To support community pharmacies in meeting their legal duties, the GPhC has issued equality guidance for pharmacies, which outlines best practices for supporting patients with a range of needs. NHS England is also rolling out a Reasonable Adjustment Digital Flag which enables the recording of key information about a disabled patient and the reasonable adjustments to care and treatment that they need, to ensure support can be tailored appropriately and equitably. This is being rolled out nationally across all healthcare settings and will help community pharmacies spot when a patient may need extra support.
Asked by: Mohammad Yasin (Labour - Bedford)
Question to the Department of Health and Social Care:
To ask the Secretary of State for Health and Social Care, what progress he has made on the development of the Palliative Care and End of Life Care Modern Service Framework for England; what his planned publication timetable is; and how the proposed framework will help reduce variation in access to palliative and end of life care services across Integrated Care Boards.
Answered by Stephen Kinnock - Minister of State (Department of Health and Social Care)
An interim product on the Modern Service Framework (MSF) for Palliative Care and End-of-Life Care is due in Spring, with full publication planned for Autumn.
The MSF will provide a clinically-led, evidence-based framework to support sustained improvement in patient and carer outcomes, including narrowing inequality and reducing unwarranted variation. Areas of action will be identified for those commissioning and delivering services with associated performance and outcome metrics to support system accountability.
Asked by: Cameron Thomas (Liberal Democrat - Tewkesbury)
Question to the Department of Health and Social Care:
To ask the Secretary of State for Health and Social Care, what steps his Department is taking to address oral health inequalities among adults who cannot access NHS dental care.

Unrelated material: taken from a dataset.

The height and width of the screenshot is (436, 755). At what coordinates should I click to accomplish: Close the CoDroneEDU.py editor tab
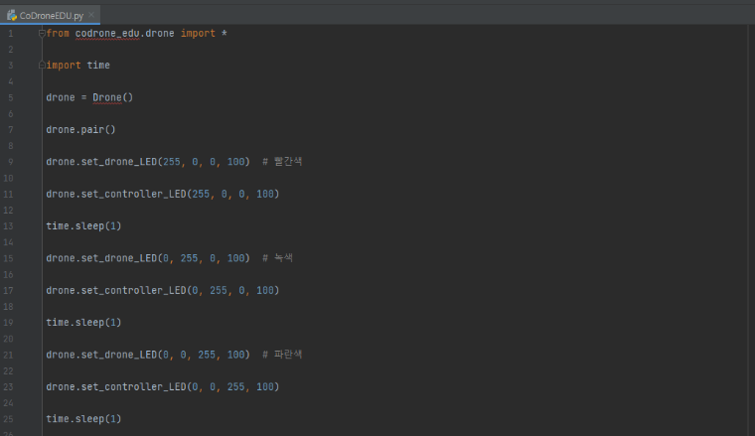pyautogui.click(x=90, y=16)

Answered by Stephen Kinnock - Minister of State (Department of Health and Social Care)
The Government is working to improve oral health and reduce inequalities for those without access to preventative dental care by addressing the main risk factors of dental disease. These include sugar reduction, restrictions on less healthy food and drink, and the landmark Tobacco and Vapes Bill will also help deliver our ambition for a smoke-free United Kingdom alongside record funding for local stop smoking services.
Since 2025, we have invested £21.5 million to deliver the national supervised toothbrushing programme for three to five year olds. We are expanding water fluoridation in the north east of England, so that it reaches 1.6 million more people, and are refurbishing older fluoridation schemes, benefitting a further six million people by 2030, to reduce the inequalities faced by vulnerable children and adults.
We are aware of the challenges faced in accessing a dentist. The Government is committed to achieving fundamental contract reform by the end of this Parliament. Reforms introduced from April 2026 include changes to embed the provision of urgent care into the dental contract, supported by increased payments for dentists delivering this care, making it easier for patients to get rapid support through the National Health Service.